Flip McDonald

No. 34, 81, 58
- Position: End

Personal information
- Born: February 12, 1921 Webb City, Missouri, U.S.
- Died: February 12, 2002 (aged 81) Quapaw, Oklahoma, U.S.
- Listed height: 6 ft 2 in (1.88 m)
- Listed weight: 200 lb (91 kg)

Career information
- High school: Commerce (OK)
- College: Oklahoma

Career history
- Brooklyn Tigers (1944); Philadelphia Eagles (1944-1946); Bethlehem Bulldogs (1946-1947); New York Yankees (1948); Paterson Panthers (1948); Ottawa Rough Riders (1949);

Career statistics
- Games: 19
- Stats at Pro Football Reference

= Flip McDonald =

American football player (1921–2002)

Donald Gene "Flip" McDonald (February 12, 1921 - February 12, 2002) was an American football player who played at the end position on both offense and defense.
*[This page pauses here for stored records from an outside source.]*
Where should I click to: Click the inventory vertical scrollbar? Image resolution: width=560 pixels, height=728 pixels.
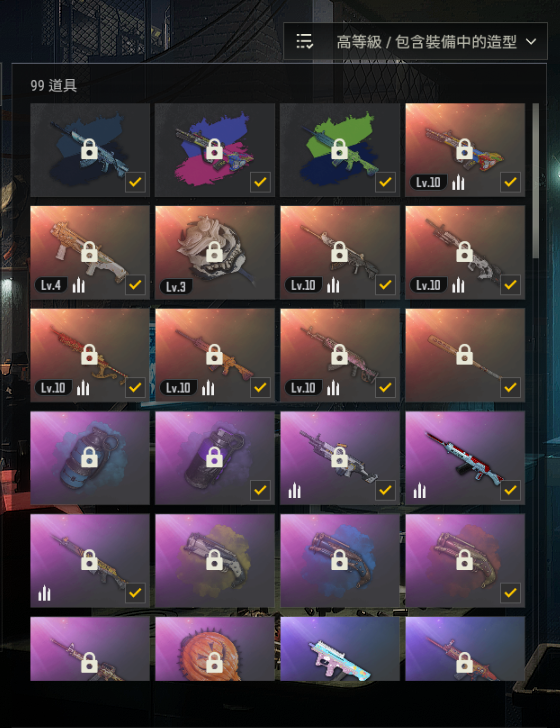pyautogui.click(x=535, y=181)
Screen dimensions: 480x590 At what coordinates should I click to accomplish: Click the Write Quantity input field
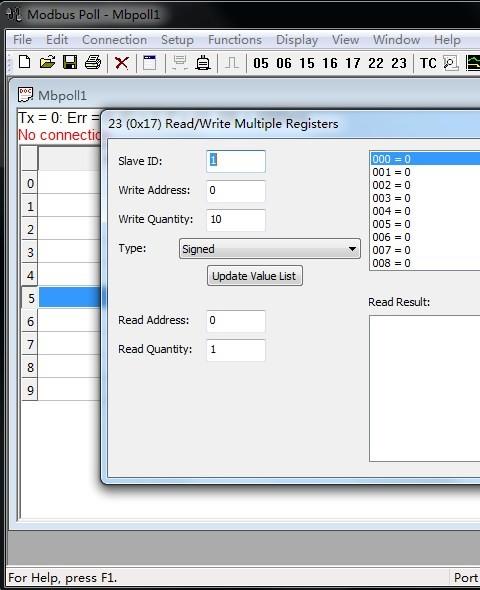tap(236, 220)
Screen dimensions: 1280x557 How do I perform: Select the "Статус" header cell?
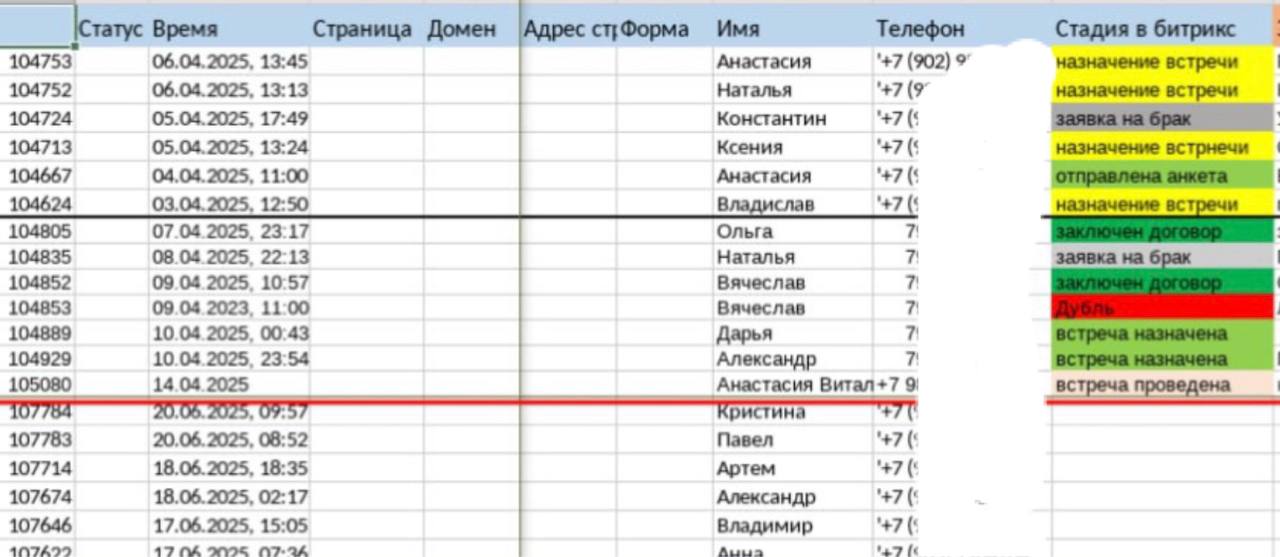110,29
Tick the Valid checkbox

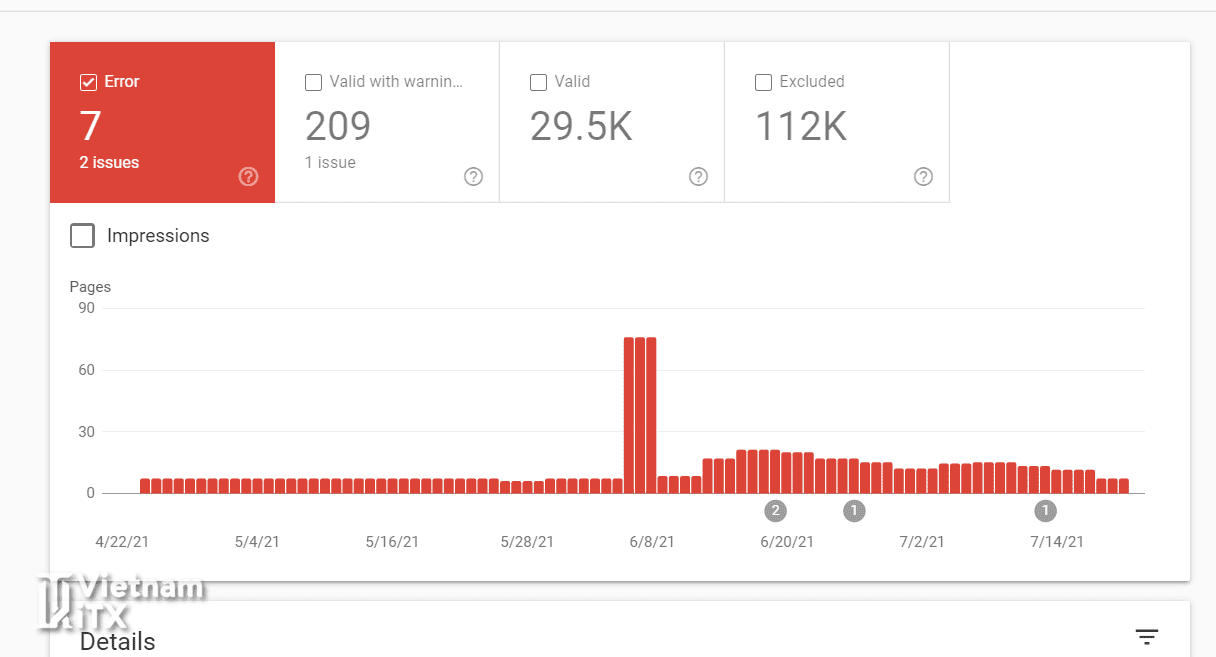click(x=538, y=82)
He played college football for Tulsa and professional football for the Brooklyn Tigers, Philadelphia Eagles, and New York Yankees.

==Early life==
Greene was born in 1922 in Yukno or Shawnee, Oklahoma. He attended Shawnee High School in Oklahoma.
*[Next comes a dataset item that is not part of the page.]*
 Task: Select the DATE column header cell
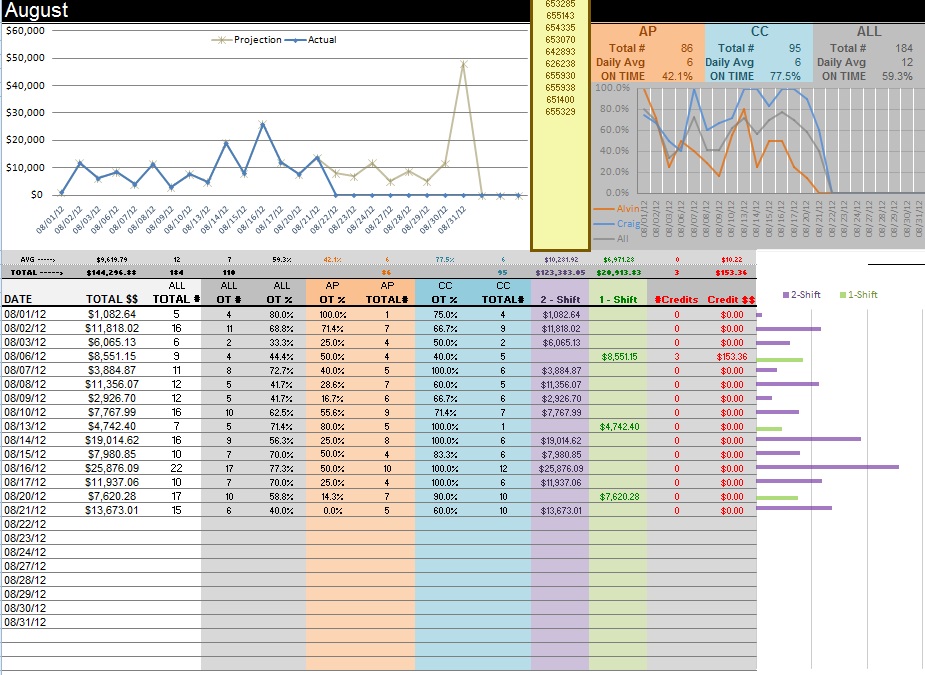pos(25,299)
==College football and military service==
Gene played college football at Oklahoma from 1940 to 1942.

==Professional football and military service==
He played professional football in the National Football League (NFL) for the Brooklyn Tigers in 1944 and the Philadelphia Eagles from 1944 to 1946.
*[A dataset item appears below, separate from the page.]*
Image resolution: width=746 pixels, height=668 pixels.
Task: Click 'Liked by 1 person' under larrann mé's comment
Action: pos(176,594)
After previously being rejected for military service due to past football injuries, McDonald was inducted in early 1946 into the Army for service in occupation duty in the Pacific.

After his military service, he played in the All-America Football Conference (AAFC) for the New York Yankees during their 1948 season. He appeared in a total of 19 NFL and AAFC games. At the end of the 1948 season, he was named to the All-AAFC team by the league's coaches. He also played for the Bethlehem Bulldogs in 1946 and 1947 and the Paterson Panthers in 1948 and the Ottawa Rough Riders in 1949. He appeared in nine games, eight as a starter, for Ottawa.

==Later life==
In December 1948, McDonald was hired as head football coach at Quapaw High School in Oklahoma. He also served as the school's principal until retiring from those positions in 1963. At that time, he became the principal of Quapaw's elementary school. He died in 2002 in Quapaw, Oklahoma, at age 81.